Fig. 4. In vitro analysis of MMP9 protein expression in response to live, BFS, and bEV M. mulieris (MM) exposures.

MMP9 protein levels were measured in the culture media of VK2 cells exposed to a live, b BFS, and c bEV M. mulieris exposures, with and without the addition of hTLR2 and/or hTLR5 inhibitors (denoted as TLR2i and TLR5i). One-way ANOVA was used to compare MMP9 concentrations between groups. For statistically significant results (p < 0.05), post-hoc tests were applied. d MMP9 protein levels measured in the culture media of THP1 wild-type cells in response to d live, e bEV, and f BFS M. mulieris exposures. Unpaired t-tests were used to compare MMP9 concentrations between control and M. mulieris exposures. g MMP9 protein levels measured in the culture media of THP1 wild type and THP-TLR2KO exposed to g live and h bEV. mulieris exposures. White bars represent the results from THP1 cells, and black bars represent the results from THP1-TLR2KO cells. Bar plots represent the mean, the error bars for the standard deviation, and the dots represent the technical replicate (n = 3). Two-way ANOVA was applied to assess the impact of TLR2 knockout. The statistical significance was denoted by “*” (p < 0.05), “**” (p < 0.01), and “***” (p < 0.001).

Fig. 5. MMP9 concentrations in vaginal swab samples from subjects in the high L. crispatus (LC) and high M. mulieris (MM) groups.

a A bar plot showing the MMP9 concentrations measured in vaginal swab samples from subjects in the high LC and high MM groups. Bar plots represent the mean and the error bars for the standard deviation. The Mann–Whitney test was applied to compare MMP9 levels between the two groups, with statistical significance indicated by “***” (p < 0.001). b Within the high MM group, MMP9 concentrations were visualized by finer CST groupings.

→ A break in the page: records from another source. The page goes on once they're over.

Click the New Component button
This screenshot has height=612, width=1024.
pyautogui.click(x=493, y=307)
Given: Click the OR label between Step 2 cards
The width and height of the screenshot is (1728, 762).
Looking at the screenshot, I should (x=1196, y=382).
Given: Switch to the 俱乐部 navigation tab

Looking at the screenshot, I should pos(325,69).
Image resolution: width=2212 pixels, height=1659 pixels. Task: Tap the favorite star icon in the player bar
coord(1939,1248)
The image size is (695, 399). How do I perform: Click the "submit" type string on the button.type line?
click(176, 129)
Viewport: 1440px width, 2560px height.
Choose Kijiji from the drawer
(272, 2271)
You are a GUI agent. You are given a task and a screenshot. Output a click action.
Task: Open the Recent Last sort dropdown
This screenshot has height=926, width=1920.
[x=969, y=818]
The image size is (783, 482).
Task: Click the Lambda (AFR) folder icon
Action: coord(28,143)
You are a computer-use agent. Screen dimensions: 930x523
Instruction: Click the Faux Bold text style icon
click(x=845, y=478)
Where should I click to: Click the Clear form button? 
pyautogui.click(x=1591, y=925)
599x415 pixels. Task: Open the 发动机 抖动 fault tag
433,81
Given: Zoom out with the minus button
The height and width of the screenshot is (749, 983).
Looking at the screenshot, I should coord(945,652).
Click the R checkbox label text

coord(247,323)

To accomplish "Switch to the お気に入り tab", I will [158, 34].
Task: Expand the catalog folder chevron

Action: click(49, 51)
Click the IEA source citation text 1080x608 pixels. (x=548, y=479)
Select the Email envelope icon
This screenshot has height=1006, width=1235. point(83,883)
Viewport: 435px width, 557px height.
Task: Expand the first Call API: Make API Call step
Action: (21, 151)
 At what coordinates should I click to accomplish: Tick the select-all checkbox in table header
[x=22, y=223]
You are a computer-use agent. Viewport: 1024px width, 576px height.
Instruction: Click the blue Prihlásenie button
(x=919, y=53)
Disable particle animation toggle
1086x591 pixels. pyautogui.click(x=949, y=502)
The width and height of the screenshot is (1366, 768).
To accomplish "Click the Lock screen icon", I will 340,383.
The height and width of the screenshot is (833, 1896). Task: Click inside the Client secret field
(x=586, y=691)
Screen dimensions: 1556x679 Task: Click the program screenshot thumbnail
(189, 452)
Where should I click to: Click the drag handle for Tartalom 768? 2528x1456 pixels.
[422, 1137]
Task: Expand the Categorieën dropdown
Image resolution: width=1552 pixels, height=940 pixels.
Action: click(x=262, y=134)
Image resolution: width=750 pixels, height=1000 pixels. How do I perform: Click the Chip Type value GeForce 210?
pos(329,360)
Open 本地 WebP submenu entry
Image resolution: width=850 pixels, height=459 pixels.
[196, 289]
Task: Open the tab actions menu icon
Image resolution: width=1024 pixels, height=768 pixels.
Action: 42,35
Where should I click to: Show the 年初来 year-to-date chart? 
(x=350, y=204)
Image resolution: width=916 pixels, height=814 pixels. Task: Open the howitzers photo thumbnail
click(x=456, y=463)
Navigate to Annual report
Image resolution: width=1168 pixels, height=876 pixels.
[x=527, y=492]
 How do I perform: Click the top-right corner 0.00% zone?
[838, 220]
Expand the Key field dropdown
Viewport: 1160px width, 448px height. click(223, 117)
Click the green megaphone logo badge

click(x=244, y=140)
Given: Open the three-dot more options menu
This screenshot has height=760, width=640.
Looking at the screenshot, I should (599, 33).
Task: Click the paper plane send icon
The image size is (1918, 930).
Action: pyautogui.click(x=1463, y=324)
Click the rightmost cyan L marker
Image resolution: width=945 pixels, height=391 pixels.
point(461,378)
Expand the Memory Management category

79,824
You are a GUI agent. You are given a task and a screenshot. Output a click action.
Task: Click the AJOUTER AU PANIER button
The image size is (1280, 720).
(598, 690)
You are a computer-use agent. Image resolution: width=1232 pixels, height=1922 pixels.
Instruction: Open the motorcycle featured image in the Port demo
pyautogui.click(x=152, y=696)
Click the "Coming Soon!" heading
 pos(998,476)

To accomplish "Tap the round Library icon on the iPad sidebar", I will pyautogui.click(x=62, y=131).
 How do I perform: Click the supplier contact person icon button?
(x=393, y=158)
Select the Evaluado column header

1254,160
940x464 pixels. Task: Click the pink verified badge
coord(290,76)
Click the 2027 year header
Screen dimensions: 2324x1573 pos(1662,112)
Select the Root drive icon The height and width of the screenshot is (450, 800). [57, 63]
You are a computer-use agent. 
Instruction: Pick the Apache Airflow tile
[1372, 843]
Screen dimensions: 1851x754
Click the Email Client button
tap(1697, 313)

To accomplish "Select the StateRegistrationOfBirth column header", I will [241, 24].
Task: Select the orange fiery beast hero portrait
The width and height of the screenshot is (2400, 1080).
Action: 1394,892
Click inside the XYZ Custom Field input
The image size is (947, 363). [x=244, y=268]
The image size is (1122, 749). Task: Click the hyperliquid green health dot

Fig. 6. Schematic summary of the key findings from this study.

This figure provides a visual overview of the main results, illustrating the relationships between M. mulieris exposure and gene expression changes in immune system pathways, cell-cell communication, and extracellular matrix organization within the cervicovaginal space. These changes are compared to the condition with healthy vaginal microbiota, and the potential clinical relevance of these findings is also highlighted. All annotations are based on DEGs and significantly enriched pathways. Annotations in gray represent genes or pathways with a fold change of less than 1.5 compared to the control groups. This figure was generated with BioRender.com.